### WHAT THIS EXERCISE ASKS
[A] According to the forum thread on coding with Claude, what do principles documents and standards documents each describe?
[B] Decide whether each statement agrees with the forum thread on coding with Claude, answering yes or no and quoting the deciding words: (i) kstenerud has mainly used Claude for systems level work. (ii) In the case being discussed, the visual display was broken. (iii) The CSS-standards.md file is described as finished.
[C] Proceed with the forum thread on coding with Claude, continuing after its final line.

### SELECTED EXCERPT

• • • • • • •

Comment by kstenerud
5 days ago
I haven't done any CSS/HTML/JS level work with Claude yet. I've mainly been using it for systems level stuff.
LLMs have traditionally had problems with visual rendering (the good ol' pelican on the bicycle test). I wonder if this is more of the same?
In this case, the visual display was fine -- I was instructing it to fix bad code from a previous round that happened to deliver the right results.
Like I said, this is just an example that happens to be CSS. I see this stuff daily, if not hourly.
That's interesting. As I said I haven't tried using LLMs at this level, although I'm about to embark on some this week.
What I've found helps (at least at the other layers) is to have principles documents and standards documents for the AI to reference when it's modifying code. Principles documents describe the why, and standards documents describe the how.
So for example a few parts from my initial CSS-standards.md (still needs a lot of revision):
Yeah, I have those, but it's still pretty hit and miss, and obviously, it ends up being a game of whack-a-mole for everything I find.

• • • • • • •

### Saved entries
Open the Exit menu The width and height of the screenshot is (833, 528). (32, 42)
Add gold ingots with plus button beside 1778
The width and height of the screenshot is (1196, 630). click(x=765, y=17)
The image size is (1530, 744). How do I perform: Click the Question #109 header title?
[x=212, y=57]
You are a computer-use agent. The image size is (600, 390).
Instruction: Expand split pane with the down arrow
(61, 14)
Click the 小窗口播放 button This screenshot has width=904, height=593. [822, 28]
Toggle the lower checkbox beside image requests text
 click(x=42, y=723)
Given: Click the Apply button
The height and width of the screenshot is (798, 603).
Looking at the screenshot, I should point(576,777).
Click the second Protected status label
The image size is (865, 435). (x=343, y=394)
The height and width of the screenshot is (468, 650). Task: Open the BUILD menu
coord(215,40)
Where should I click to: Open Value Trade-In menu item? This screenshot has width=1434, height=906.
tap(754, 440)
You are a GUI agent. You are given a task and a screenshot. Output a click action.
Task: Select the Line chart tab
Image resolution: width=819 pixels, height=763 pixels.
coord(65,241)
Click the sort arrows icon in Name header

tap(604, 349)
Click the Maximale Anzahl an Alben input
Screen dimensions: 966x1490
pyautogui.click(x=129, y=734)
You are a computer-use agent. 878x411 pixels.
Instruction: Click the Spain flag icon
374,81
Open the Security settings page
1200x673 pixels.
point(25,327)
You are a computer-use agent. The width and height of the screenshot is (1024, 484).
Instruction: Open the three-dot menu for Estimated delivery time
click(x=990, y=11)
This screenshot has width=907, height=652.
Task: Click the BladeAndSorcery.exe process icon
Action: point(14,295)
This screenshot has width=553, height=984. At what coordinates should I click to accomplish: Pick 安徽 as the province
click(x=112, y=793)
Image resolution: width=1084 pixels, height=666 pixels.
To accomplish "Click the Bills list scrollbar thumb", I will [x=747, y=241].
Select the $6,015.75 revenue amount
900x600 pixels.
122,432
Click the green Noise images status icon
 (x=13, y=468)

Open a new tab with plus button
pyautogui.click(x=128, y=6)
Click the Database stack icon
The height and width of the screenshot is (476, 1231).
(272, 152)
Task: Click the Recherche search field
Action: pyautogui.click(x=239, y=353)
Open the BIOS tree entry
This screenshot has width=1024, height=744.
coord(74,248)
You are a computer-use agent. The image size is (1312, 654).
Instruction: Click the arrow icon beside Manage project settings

• • • • • • •

### ANSWERS TO EACH TASK
[A] Principles documents describe the why, and standards documents describe the how.

[B]
(i) Yes: "I've mainly been using it for systems level stuff."
(ii) No: "the visual display was fine"
(iii) No: "still needs a lot of revision"

[C]
I don't mean to over-state the importance of these little errors, just to say that agents do plenty of dumb stuff, even today, and the people who say otherwise are selling something or (hot take incoming) some combination of stupid, lazy and/or delusional.
Great example.
Just IME, the quality of the prompt often significantly affects whether it does bad stuff like your example. It's not easy by any stretch and I'm still getting there, but I'm up to a couple dozen or so "Agent Instructions" in my CLAUDE.md files for various projects that have to say things like: "when doing TDD, don't write tests to verify bug fixes in tests" because the agent is really good at following things literally. I am sure it will continue to improve, but until then every project needs some bandaid things like that.